(updated below - Update II [player fixed] - Update III [transcript])
Even for those who are disillusioned and angry with the Democratic Party, or even apathetic about the outcome generally of the 2010 elections, Russ Feingold is one of the very few candidates whose re-election is genuinely worth caring about. No matter how bad Democrats generally become, Feingold's presence in the Senate provides unique and real value. I spoke with him for 15 minutes late last week about a variety of topics, including Obama's civil liberties record. The discussion can be heard by clicking PLAY on the player below. But before you listen, I'd like to review just some of the reasons for my view that Feingold's re-election is compelling and important, and why I strongly encourage donating to his campaign as part of his "Money Bomb" today -- here -- as he tries, within the confines of his self-imposed campaign finance limits, to defeat an extremist, multi-millionaire, right-wing candidate who will be as radically awful on civil liberties, secrecy and war issues as Feingold is great.
Feingold is responsible for what is easily one of the most courageous political acts of the last decade, when he stood up on the Senate floor a mere six weeks after the 9/11 attacks -- in a climate in which almost nobody with a real platform was willing to dissent on anything, let alone anything significant -- and vehemently warned of the dangers posed by the U.S.A. PATRIOT Act. He then proceeded to cast the only Senate vote against that Orwellian-ly named bill, making it a 98-1 vote in favor. As he explained on October 25, 2001, he had even spoken on the Senate floor on September 12 -- within 24 hours of the 9/11 attack -- to warn of the dangers to the Constitution which overreaction would cause. I'm quoting his October 25 Senate speech against the PATRIOT Act at some length because, even now, it's so worth hearing, but back then, literally within weeks of the 9/11 attacks, he was one of a tiny handful of people with a national platform who was saying any of this:
I also quickly realized that two cautions were necessary, and I raised them on the Senate floor the day after the attacks. The first caution was that we must continue to respect our Constitution and protect our civil liberties in the wake of the attacks. . . .
The second caution I issued was a warning against the mistreatment of Arab Americans, Muslim Americans, South Asians, or others in this country. Already, one day after the attacks, we were hearing news reports that misguided anger against people of these backgrounds had led to harassment, violence, and even death. . . .
The Founders who wrote our Constitution and Bill of Rights exercised that vigilance even though they had recently fought and won the Revolutionary War. They did not live in comfortable and easy times of hypothetical enemies. They wrote a Constitution of limited powers and an explicit Bill of Rights to protect liberty in times of war, as well as in times of peace.
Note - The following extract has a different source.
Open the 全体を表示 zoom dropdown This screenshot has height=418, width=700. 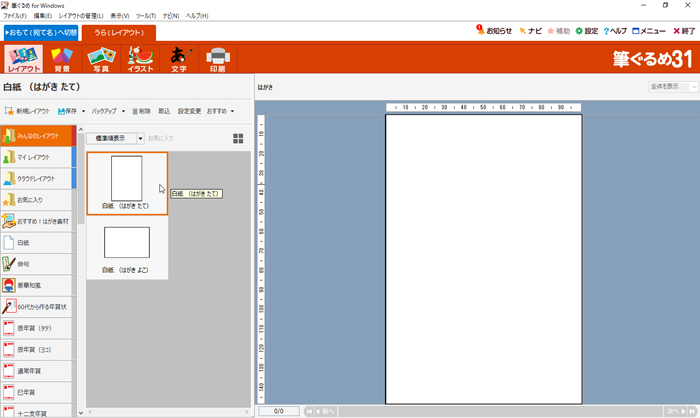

There have been periods in our nation's history when civil liberties have taken a back seat to what appeared at the time to be the legitimate exigencies of war. Our national consciousness still bears the stain and the scars of those events: The Alien and Sedition Acts, the suspension of habeas corpus during the Civil War, the internment of Japanese-Americans, German-Americans, and Italian-Americans during World War II, the blacklisting of supposed communist sympathizers during the McCarthy era, and the surveillance and harassment of antiwar protesters, including Dr. Martin Luther King Jr., during the Vietnam War. We must not allow these pieces of our past to become prologue.
Now some may say, indeed we may hope, that we have come a long way since the those days of infringements on civil liberties. But there is ample reason for concern. And I have been troubled in the past six weeks by the potential loss of commitment in the Congress and the country to traditional civil liberties.
As it seeks to combat terrorism, the Justice Department is making extraordinary use of its power to arrest and detain individuals, jailing hundreds of people on immigration violations and arresting more than a dozen "material witnesses" not charged with any crime. Although the government has used these authorities before, it has not done so on such a broad scale. Judging from government announcements, the government has not brought any criminal charges related to the attacks with regard to the overwhelming majority of these detainees. . . .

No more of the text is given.